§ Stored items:

■ ■ ■ ■

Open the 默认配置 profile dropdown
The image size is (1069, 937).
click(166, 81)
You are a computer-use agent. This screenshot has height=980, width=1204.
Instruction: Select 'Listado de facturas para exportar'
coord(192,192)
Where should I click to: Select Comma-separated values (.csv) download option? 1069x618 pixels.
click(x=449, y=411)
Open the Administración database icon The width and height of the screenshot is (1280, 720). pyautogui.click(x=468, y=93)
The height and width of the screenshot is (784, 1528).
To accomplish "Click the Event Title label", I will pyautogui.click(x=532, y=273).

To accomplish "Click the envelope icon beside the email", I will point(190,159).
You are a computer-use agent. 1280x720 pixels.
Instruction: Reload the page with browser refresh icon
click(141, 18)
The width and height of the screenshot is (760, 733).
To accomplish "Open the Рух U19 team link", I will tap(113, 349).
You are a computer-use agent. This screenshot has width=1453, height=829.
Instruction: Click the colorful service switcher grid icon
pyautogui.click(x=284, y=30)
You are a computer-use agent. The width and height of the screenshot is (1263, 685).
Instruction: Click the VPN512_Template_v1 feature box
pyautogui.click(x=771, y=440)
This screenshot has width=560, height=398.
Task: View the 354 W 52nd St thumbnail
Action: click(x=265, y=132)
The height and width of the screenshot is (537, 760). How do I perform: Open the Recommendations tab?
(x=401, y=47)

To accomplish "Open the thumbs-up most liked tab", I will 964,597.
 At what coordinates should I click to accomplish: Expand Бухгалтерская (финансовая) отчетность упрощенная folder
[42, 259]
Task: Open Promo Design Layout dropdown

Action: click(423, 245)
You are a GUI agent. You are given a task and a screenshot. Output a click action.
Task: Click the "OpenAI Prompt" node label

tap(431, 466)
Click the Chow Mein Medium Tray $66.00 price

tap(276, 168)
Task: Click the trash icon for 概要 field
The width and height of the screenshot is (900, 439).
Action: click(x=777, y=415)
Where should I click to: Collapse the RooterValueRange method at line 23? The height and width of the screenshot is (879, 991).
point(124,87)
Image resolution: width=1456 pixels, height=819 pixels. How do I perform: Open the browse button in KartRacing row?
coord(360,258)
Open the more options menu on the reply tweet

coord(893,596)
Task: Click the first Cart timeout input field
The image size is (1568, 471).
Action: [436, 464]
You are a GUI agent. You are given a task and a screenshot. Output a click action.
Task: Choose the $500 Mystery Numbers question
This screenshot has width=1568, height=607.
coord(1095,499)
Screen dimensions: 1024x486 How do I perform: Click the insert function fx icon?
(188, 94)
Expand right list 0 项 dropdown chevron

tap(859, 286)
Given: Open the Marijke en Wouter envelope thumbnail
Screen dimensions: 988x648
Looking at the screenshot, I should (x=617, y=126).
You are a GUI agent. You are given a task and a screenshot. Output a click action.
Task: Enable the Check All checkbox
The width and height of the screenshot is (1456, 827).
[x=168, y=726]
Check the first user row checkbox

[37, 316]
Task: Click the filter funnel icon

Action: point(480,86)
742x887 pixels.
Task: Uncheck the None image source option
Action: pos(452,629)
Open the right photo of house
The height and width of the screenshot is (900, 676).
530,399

■ ■ ■ ■

The answer should be a number alone: how many lines of the entries hold the word "agent"?

§ Task response:
7